Copy out each line containing "badge" from the entries below.

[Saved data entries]
==*==

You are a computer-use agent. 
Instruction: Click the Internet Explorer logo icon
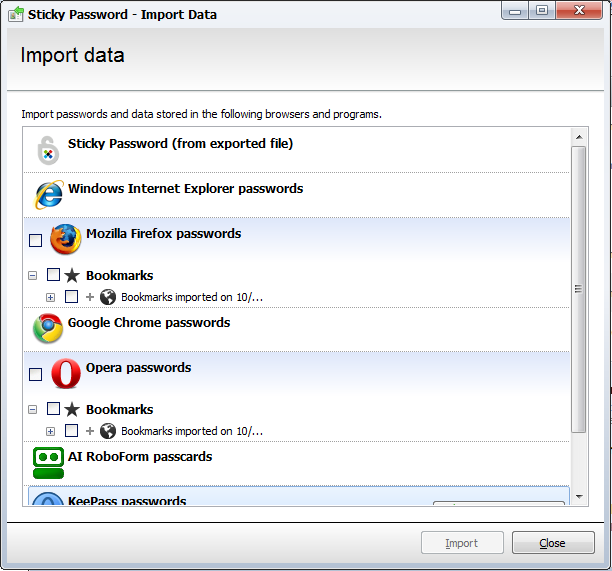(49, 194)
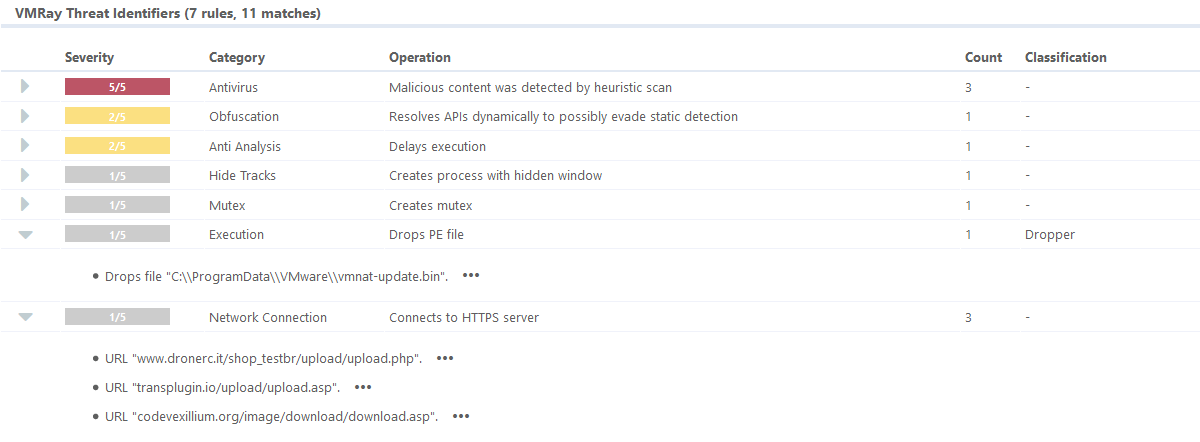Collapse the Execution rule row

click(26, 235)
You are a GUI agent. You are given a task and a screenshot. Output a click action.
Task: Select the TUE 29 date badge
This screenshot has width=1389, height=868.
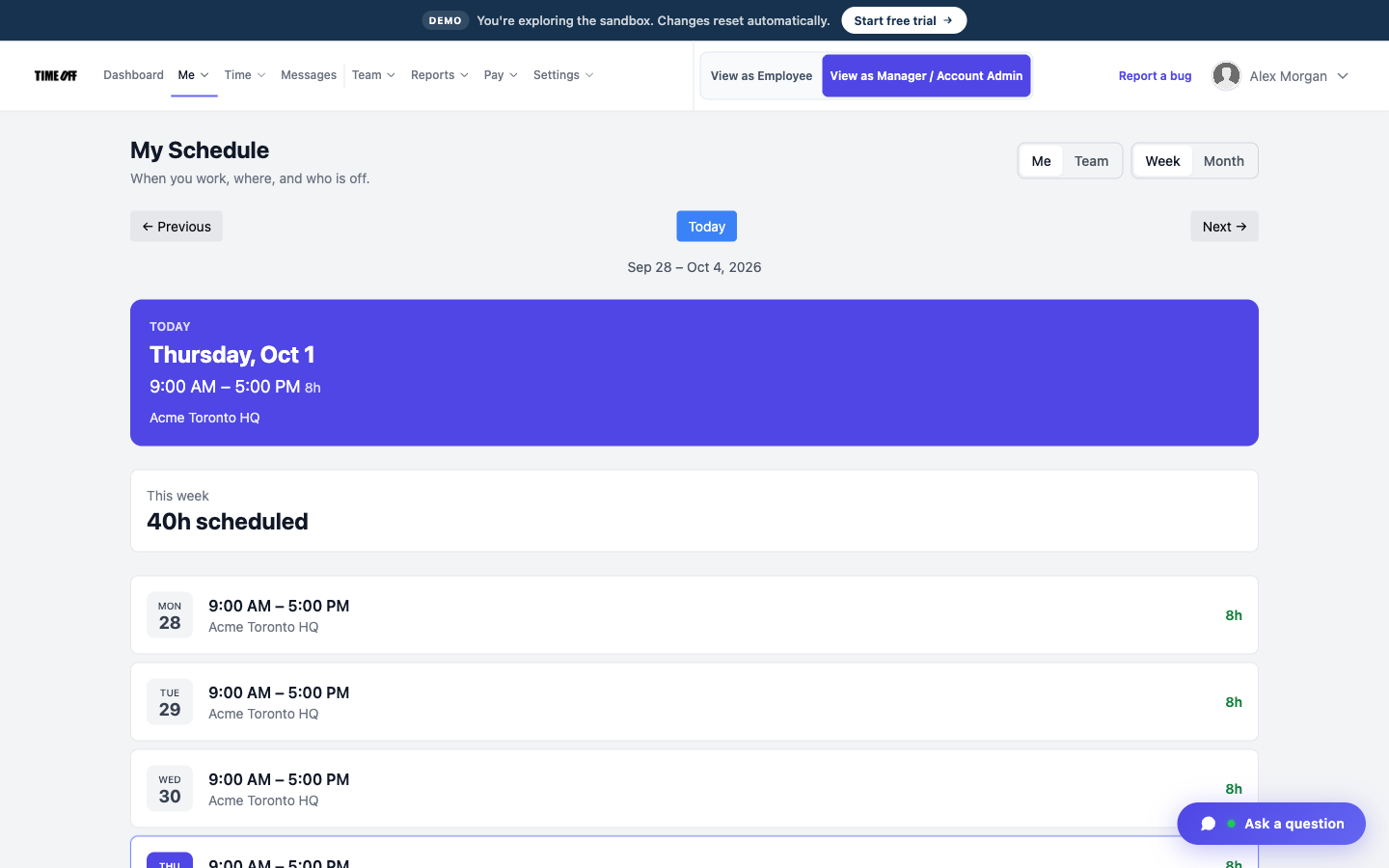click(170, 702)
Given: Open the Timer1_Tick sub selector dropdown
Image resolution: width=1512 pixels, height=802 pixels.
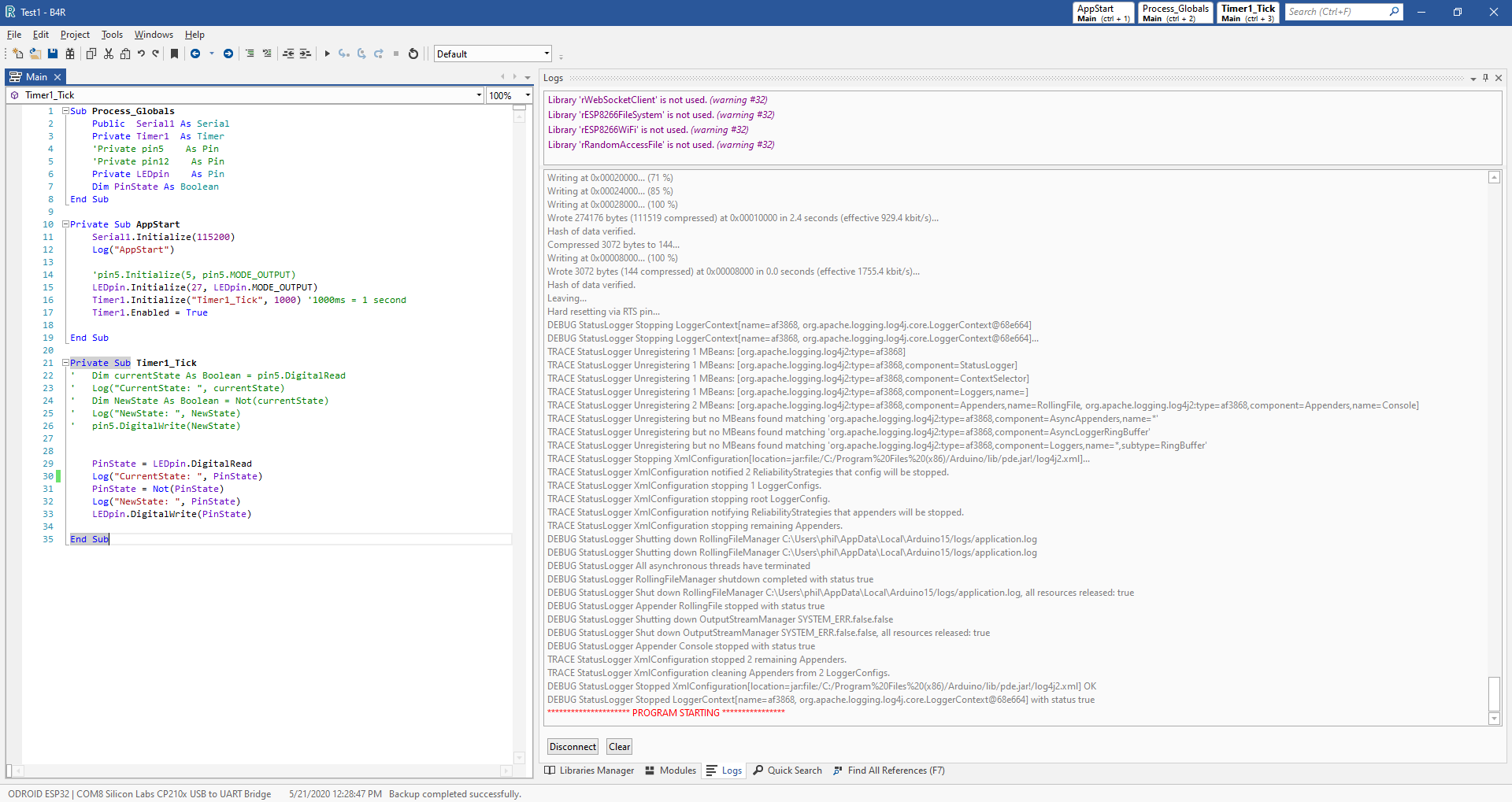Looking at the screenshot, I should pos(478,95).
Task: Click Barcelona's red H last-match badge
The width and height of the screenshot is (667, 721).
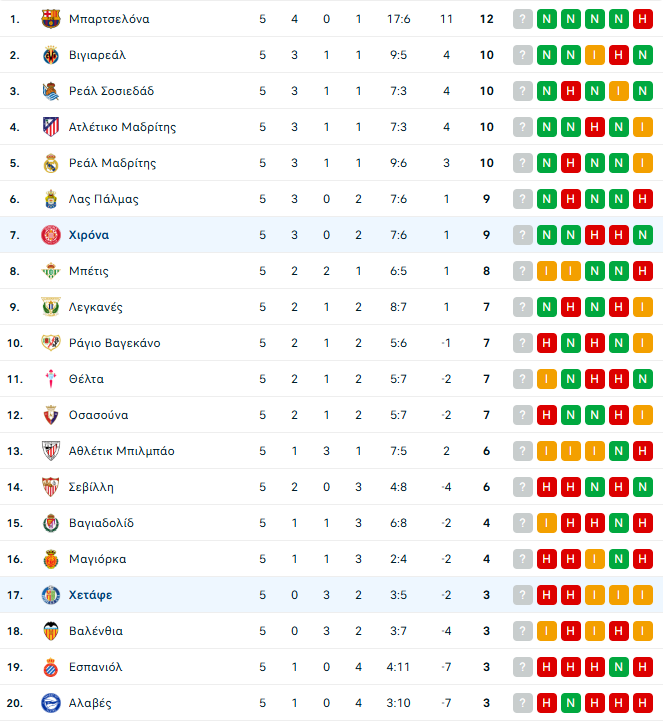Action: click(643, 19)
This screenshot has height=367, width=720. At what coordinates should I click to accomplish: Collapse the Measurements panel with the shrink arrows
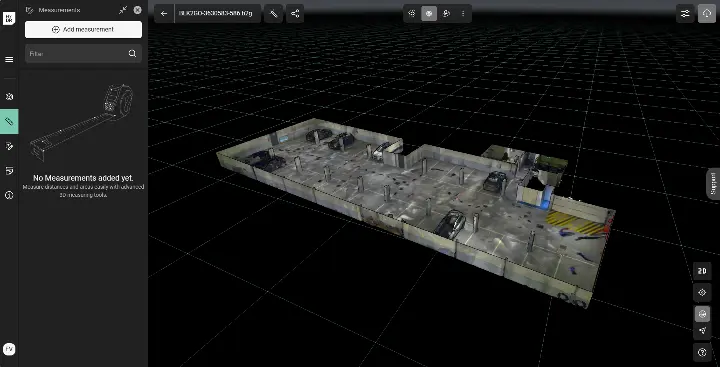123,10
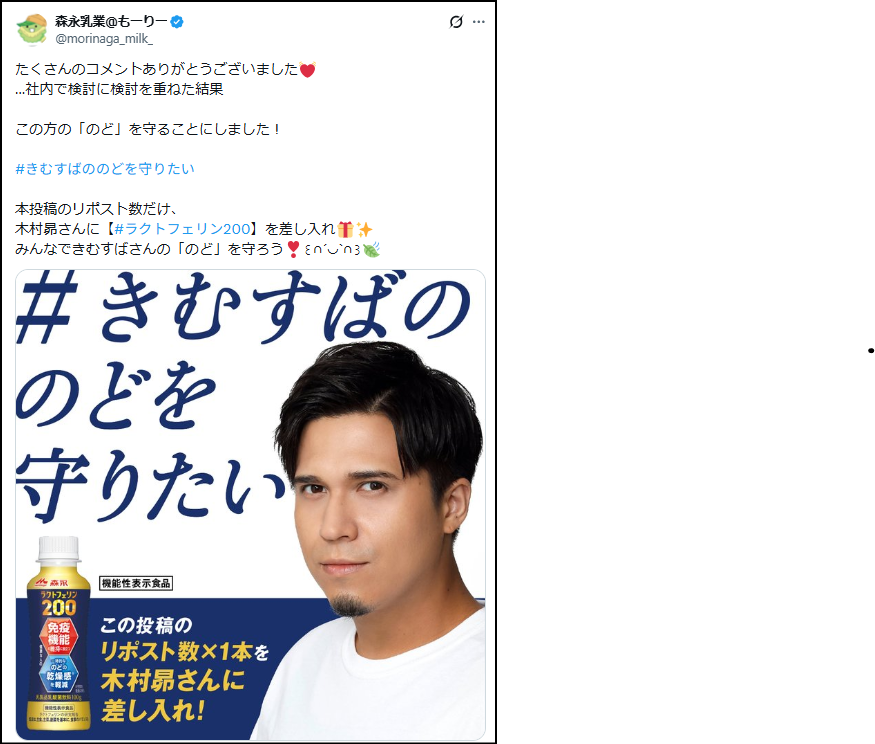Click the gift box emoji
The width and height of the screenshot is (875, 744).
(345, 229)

==*==

**SOLUTION FOR THIS PROBLEM:**
Task: Select the TUE 29 date badge
Task: Click Barcelona's red H last-match badge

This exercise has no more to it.